As part of its charter more than 100 years ago, the Federal Reserve system is required to wall off 6 percent of total assets to buy shares in the 12 regional reserve banks that comprise our central banking system. However, this stock is very different from stock in a private company. The stock may not be sold, traded, or pledged as security for a loan, and dividends are limited to 6 percent, a particularly unambitious ROI. This stock is more like paying tribute to some feudal lord than buying a Golden Ticket to prosperity.

As a result, the banks that pay into this system can’t lend this money to the economic drivers of our country, like first-time homebuyers or aspiring small-business owners. It’s just stuck there, the financial equivalent of a mad scientist’s grandson trapped in a secret passageway.

What’s more, there is an actual cost to locking this money up. In exchange for buying shares in the reserve banks, the Fed must pay an annual dividend to each bank based on the size of its total assets. For the biggest, the average dividend payment is about $110 million a year. In 2015, Fed dividends totaled $1.7 billion.

It’s much better for the economy and everyone involved if banks were free to put this capital to work, lending to the people who buy homes, build businesses and invest in their communities. After nearly a decade of the American economy teetering on the cusp of another recession, policymakers must free this capital so banks can invest it in the broader economy.

While the wealthy will always be insulated from economic instability, the working classes haven’t even come close to recovery from pre-2008 levels. They need access to their regional bank’s liquid capital to move forward.

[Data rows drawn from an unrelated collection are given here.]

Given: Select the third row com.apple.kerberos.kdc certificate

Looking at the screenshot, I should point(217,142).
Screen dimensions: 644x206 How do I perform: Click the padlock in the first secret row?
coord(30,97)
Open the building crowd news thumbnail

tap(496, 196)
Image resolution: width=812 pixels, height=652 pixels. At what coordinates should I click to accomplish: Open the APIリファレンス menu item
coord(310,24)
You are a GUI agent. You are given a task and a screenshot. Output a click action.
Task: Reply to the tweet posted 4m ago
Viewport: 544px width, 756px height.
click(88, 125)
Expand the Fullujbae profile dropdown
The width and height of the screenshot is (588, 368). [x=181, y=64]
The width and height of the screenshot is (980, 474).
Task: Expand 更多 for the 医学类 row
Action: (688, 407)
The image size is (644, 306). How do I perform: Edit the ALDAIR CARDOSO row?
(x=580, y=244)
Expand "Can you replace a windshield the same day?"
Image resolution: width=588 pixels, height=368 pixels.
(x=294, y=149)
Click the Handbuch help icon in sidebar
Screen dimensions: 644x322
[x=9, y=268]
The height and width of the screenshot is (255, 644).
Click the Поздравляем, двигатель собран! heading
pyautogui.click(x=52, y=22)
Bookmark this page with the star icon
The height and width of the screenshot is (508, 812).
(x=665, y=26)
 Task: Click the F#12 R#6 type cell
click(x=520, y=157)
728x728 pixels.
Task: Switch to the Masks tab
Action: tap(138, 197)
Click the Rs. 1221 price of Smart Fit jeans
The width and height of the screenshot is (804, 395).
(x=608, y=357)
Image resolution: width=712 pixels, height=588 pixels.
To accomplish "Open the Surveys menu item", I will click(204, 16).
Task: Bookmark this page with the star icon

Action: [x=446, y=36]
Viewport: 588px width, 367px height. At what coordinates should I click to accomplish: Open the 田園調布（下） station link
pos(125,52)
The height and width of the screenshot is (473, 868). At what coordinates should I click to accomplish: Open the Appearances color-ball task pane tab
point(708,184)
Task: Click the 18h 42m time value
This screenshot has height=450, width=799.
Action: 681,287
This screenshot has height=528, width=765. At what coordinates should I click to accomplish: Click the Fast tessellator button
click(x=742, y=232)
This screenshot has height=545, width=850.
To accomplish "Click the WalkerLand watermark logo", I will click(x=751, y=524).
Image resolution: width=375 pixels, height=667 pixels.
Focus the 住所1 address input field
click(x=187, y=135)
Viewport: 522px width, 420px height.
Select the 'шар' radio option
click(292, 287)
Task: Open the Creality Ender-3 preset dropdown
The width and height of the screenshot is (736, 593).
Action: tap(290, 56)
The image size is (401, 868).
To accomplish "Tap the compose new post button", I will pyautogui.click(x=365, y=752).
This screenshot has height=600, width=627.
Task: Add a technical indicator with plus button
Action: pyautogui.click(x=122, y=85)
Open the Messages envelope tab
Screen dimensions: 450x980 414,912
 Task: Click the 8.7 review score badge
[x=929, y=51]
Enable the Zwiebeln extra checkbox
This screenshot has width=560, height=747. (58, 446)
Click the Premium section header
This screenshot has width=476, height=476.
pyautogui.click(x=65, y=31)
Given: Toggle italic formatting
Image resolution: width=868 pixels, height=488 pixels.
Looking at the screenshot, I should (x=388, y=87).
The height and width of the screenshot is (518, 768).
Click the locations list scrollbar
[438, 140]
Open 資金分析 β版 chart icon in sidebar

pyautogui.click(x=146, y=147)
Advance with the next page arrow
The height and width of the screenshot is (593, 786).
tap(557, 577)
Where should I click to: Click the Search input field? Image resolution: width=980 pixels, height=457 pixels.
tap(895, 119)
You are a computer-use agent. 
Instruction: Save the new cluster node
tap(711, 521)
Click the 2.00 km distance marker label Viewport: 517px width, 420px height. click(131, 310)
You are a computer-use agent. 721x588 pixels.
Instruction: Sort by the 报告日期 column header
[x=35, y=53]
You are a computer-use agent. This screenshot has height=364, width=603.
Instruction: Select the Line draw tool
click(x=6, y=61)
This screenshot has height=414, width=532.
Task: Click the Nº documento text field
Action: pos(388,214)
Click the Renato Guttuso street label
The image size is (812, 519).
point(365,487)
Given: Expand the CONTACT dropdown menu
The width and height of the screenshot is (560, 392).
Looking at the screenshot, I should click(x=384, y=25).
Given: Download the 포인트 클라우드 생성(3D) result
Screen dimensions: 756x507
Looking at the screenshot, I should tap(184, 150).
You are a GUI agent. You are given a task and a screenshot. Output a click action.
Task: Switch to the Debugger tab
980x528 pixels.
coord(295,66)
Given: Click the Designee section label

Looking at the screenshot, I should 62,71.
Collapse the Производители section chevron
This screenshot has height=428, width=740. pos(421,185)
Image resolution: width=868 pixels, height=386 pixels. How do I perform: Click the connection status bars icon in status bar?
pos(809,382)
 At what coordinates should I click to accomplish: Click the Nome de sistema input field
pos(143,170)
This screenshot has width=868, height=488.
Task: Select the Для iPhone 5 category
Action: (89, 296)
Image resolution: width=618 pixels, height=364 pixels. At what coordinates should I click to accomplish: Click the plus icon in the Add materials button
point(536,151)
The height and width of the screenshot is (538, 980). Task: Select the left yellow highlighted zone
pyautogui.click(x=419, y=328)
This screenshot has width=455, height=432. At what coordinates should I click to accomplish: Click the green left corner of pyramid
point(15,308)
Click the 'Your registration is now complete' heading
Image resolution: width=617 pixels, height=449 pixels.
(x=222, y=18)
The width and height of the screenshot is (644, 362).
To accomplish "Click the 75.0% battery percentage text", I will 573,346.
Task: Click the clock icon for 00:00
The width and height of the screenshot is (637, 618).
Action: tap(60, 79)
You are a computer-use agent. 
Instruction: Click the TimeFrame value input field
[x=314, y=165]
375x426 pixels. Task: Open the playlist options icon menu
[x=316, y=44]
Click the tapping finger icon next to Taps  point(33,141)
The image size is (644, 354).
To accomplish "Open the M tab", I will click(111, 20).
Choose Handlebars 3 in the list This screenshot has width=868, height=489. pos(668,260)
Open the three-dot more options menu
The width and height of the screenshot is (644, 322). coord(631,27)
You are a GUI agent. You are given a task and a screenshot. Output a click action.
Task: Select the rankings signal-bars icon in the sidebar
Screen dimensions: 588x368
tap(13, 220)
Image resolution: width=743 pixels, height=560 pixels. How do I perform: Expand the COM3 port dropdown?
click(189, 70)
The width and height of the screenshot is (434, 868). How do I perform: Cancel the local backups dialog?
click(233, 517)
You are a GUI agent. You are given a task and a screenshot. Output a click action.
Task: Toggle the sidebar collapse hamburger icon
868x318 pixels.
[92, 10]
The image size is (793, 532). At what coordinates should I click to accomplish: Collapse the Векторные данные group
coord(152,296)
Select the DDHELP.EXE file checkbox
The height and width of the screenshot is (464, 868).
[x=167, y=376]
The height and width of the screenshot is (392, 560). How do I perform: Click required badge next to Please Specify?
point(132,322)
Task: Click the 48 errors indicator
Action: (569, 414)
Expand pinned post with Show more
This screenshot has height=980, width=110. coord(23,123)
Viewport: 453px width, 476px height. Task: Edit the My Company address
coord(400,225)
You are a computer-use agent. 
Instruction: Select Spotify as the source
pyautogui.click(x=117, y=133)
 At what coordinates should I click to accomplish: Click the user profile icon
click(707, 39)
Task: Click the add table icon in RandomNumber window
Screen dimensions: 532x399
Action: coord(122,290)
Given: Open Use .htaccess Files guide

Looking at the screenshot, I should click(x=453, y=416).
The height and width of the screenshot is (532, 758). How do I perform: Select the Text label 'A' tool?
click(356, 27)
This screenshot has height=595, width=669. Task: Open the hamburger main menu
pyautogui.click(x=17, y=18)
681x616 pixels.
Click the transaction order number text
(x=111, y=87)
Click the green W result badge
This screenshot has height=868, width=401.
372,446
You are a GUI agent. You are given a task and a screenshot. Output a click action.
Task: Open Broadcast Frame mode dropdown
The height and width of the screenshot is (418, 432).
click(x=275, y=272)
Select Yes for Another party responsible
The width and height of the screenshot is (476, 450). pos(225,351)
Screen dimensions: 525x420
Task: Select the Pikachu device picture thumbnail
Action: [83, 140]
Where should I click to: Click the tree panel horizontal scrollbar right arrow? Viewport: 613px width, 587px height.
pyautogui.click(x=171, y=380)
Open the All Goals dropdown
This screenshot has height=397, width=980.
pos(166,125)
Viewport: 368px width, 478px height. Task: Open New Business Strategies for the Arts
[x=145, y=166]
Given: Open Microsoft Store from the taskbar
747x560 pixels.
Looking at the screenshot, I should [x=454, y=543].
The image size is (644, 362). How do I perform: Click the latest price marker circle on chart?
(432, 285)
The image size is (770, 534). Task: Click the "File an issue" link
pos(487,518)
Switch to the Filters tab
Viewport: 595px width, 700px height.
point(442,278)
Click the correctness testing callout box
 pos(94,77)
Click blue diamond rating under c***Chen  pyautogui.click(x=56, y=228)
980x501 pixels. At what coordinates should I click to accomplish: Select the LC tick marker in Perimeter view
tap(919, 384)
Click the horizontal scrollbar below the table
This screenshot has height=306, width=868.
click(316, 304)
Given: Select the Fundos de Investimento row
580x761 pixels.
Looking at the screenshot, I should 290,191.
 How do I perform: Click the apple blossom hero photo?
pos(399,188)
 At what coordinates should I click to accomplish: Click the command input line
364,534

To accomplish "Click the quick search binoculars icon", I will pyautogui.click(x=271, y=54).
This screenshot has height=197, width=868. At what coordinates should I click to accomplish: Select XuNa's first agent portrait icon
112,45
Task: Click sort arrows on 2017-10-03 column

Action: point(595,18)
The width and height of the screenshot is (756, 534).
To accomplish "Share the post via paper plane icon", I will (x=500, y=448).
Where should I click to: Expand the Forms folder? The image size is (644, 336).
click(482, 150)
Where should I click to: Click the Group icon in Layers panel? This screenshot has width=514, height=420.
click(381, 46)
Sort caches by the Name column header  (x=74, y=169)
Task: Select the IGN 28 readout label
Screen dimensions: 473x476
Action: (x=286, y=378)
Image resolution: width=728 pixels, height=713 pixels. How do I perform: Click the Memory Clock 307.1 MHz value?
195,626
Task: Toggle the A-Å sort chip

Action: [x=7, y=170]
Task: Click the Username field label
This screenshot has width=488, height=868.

Compounding the problem, Congress last year redirected a big share of the money the Federal Reserve owes these banks to finance the latest highway bill – carving money from the dividends by an amount tied to yields on 10-year U.S. Treasuries plus a one-time draw of $19 billion. This is part of Washington’s perpetual efforts to hide the true costs of government spending.

Now road-building can be a laudable government investment, but this financing scheme marked the latest example of Congress taking money promised to one group for something entirely unrelated, a troubling pattern that continues to erode the financial stability of Social Security and other federal programs from which Congress frequently “borrows.”

When the issue of raiding the Fed’s dividends arose last summer, Senate Banking Committee Chairman Richard Shelby (R-Ala.) told the Wall Street Journal, “This will weaken the banking system. There’s no connection between small banks, medium-sized banks, and building highways and transit.”

Even Fed Chairwoman Janet Yellen has expressed some concern about reducing these dividend payments in order to finance more spending by Congress, specifically citing those smaller banks that rely on these dividend payments.

“This is a change to the law that could conceivably have unintended consequences,” she told the Senate Banking Committee last July. “It deserves some serious thought and analysis.”

That note of caution from the Fed chair should make everyone sit up and take notice. One of the consequences could be some state-chartered banks leave the Federal Reserve system in favor of a system overseen by the Federal Deposit Insurance Corp.

When the Federal Reserve was created in 1913, this system probably made sense, but it doesn’t in the modern economy. Confiscating funds from regional banks into a cumbersome, ineffective national system hinders growth and reinforces distrust of the Fed, especially when those banks’ money gets pick-pocketed by Congress.

This era of historically low interest rates has proven the limits of manipulating monetary policy to revive a shaky economy. Wouldn’t it be better to unleash money the banks already have at their disposal to make direct investments in future growth?

So again I ask the governors of the Federal Reserve. Put. The money. Back.

 

Jared Whitley is a veteran of politics and journalism, having worked for the Senate, White House and myriad news outlets. This year he won the Best in the West competition for column writing.